TEXT SEGMENT ->
◇ ◇ ◇ ◇ ◇ ◇ ◇

So, Given our 2 tools lets go through the 4 goals above and talk about how to accomplish each.

1) Insight into the health of the system.

This is very straightforward. Your goal is to have 3 to 5 metrics that tell you if your system is working. If none of those metrics is out of threshold, then (in lieu of a known issue), you can generally assume the system is stable. I'm going to call these metrics your "key metrics". Some groups use the term "SLOs", though that term conflates this concept with client communication which I'd rather not do here.

You want these key metrics to cover as much of the system's behavior as possible, but you have a competing goal of them being be simple and easy to understand. The first goal is important because you don't want to make sure something on that front-page of graphs gets wonky when your system gets wonky, if not you'll miss problems. The second is equally important though because a single red light saying "IT'S BAD!" doesn't tell you much, and thresholds are hard to set, if you can't reason about what that metric means. When that metric is out of threshold you should be able to easily understand the impact it has, so you can decide how to proceed.

Note that getting these statistics is complex. Basically all systems have 2 relevant properties that you want to know about. 1) is it doing it's job 2) is it doing it fast enough. We can get each of these as whitebox or blackbox. Well, whitebox is better, since it reflects what the user sees right? So lets just use whitebox for both! Well, no. Here's why that's a bad idea. In general your probing is going to be a very small portion of your traffic. You usually can't afford to probe every interesting query all the time, so your users may be making different queries than your prober is. Between these two this means whitebox monitoring is usually more noisy, less granular, and likely to miss special cases. Blackbox of course suffers from not representing your users, or networking and such connecting you to your users. As a result you usually want both whitebox AND blackbox monitoring... optimally you probably want both for BOTH metrics.

◇ ◇ ◇ ◇ ◇ ◇ ◇

SOURCE MATERIAL ->

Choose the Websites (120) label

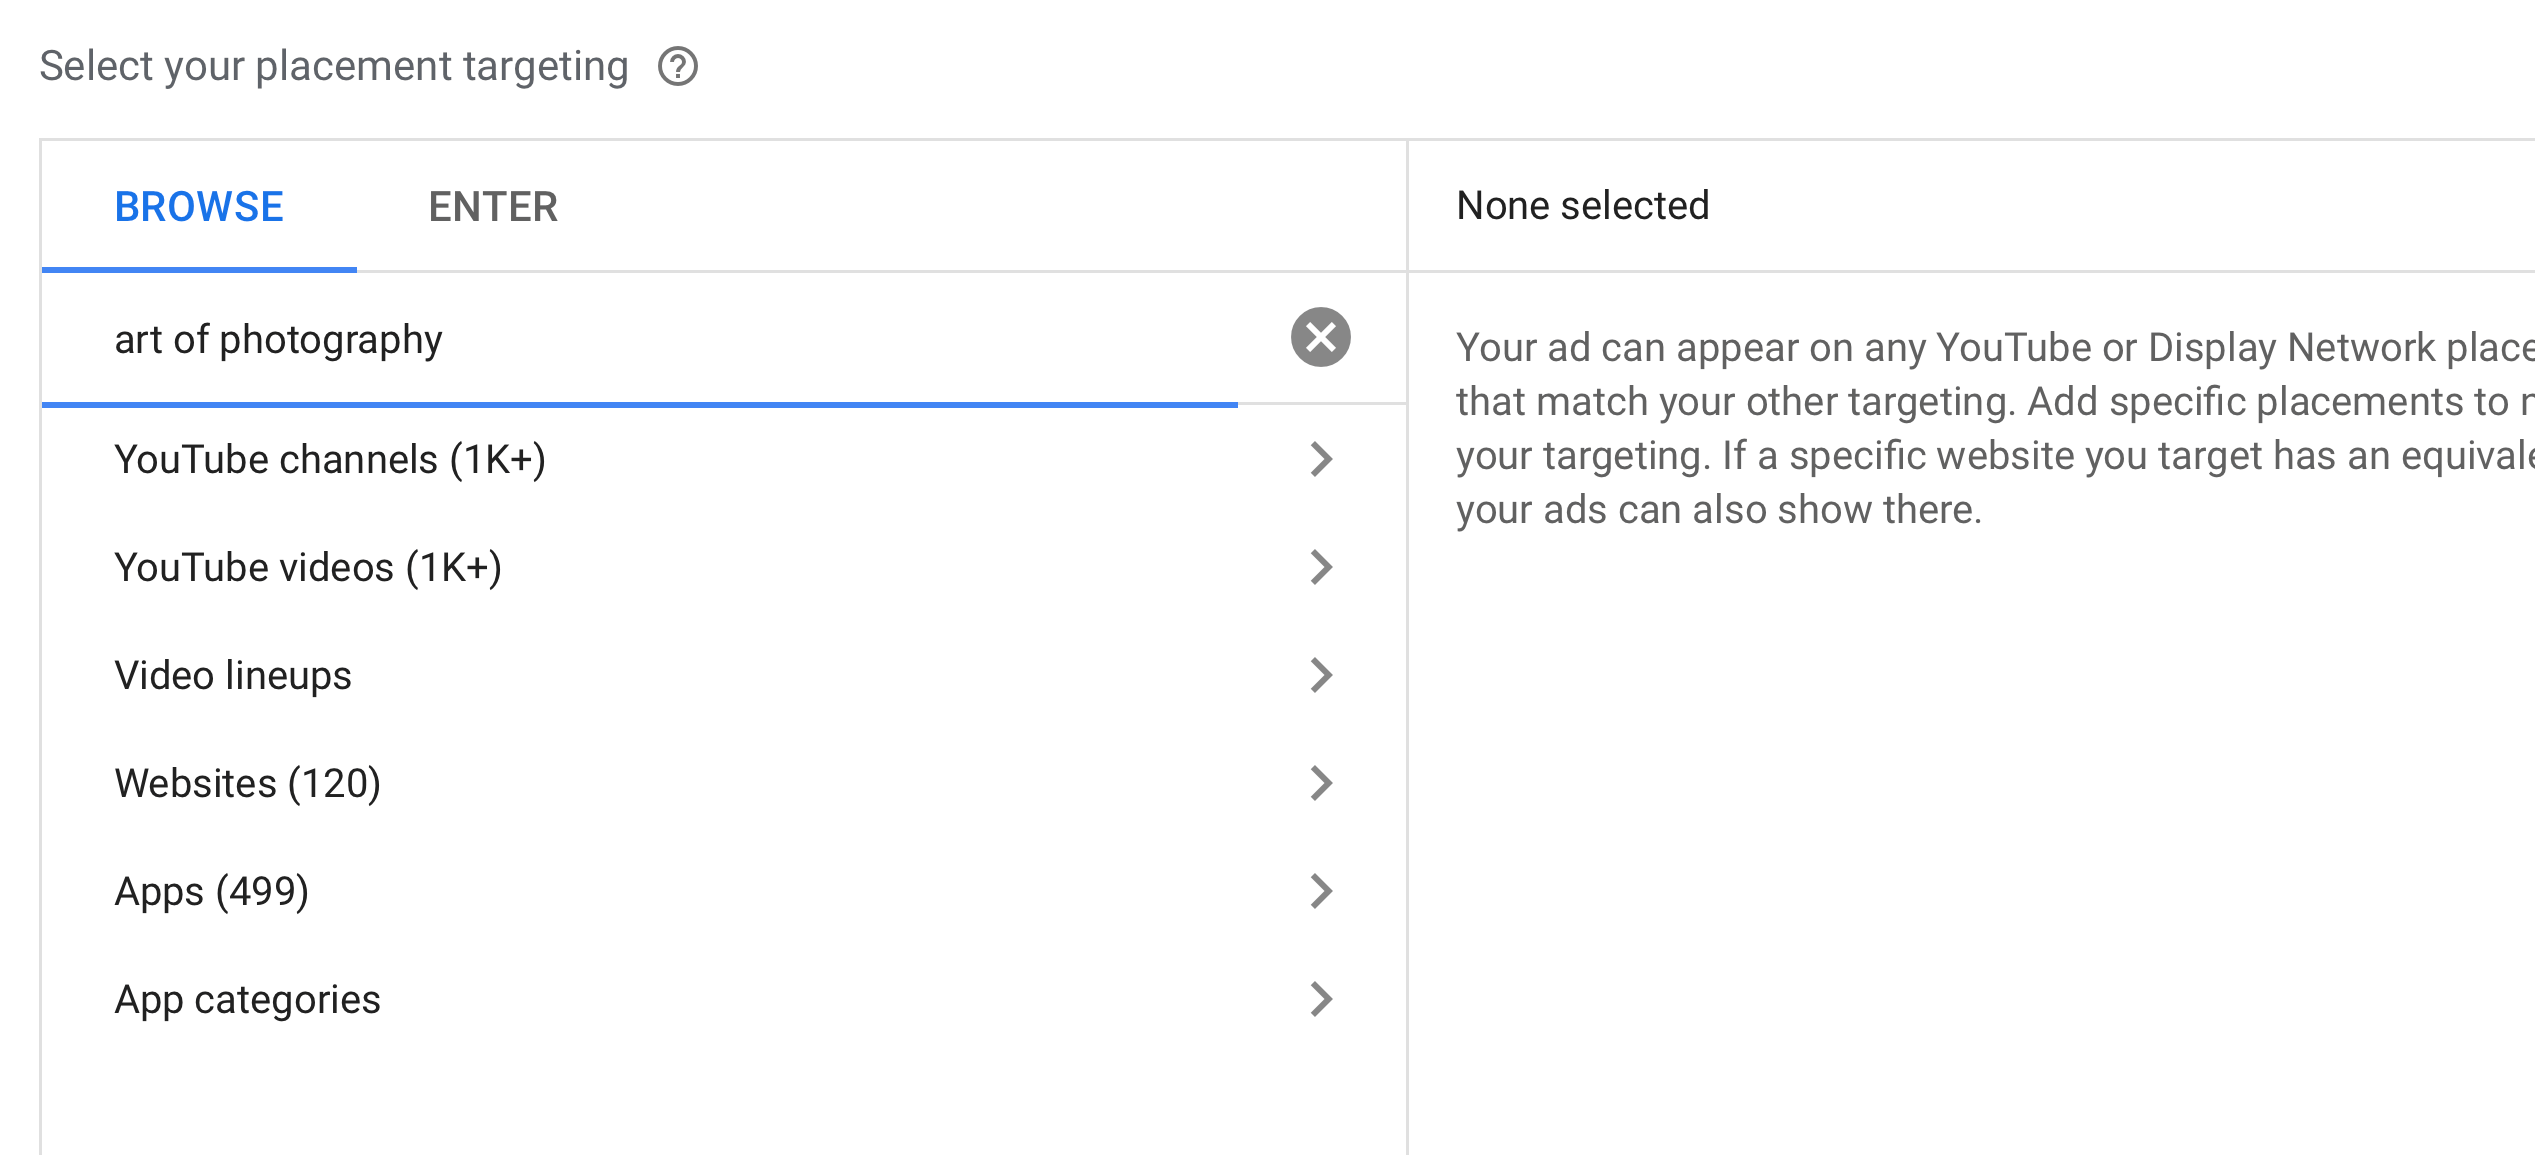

◇ ◇ ◇ ◇ ◇ ◇ ◇

TASKS AND EXERCISES ->
1: According to the monitoring excerpt, how many key metrics should you have to tell you whether your system is working?
2: Please condense the paragraph of the monitoring excerpt that begins "This is very straightforward" into a short bulleted list that keeps its main facts.
3: Decide whether each statement agrees with the monitoring excerpt. Answer yes or no, quoting the deciding words.
(a) Probing usually makes up a small portion of traffic.
(b) The excerpt recommends relying on whitebox monitoring alone.
(c) Thresholds are easy to set even when you can't reason about what a metric means.
You won't need the listing.

WORKED SOLUTIONS ->
1: 3 to 5 metrics.

2:
- Have 3 to 5 metrics that show whether the system is working.
- If none of them is out of threshold and there is no known issue, the system can generally be assumed stable.
- These metrics are called "key metrics."
- Some groups call them "SLOs," but that term mixes the idea with client communication.

3:
(a) Yes: "In general your probing is going to be a very small portion of your traffic."
(b) No: "As a result you usually want both whitebox AND blackbox monitoring"
(c) No: "thresholds are hard to set, if you can't reason about what that metric means"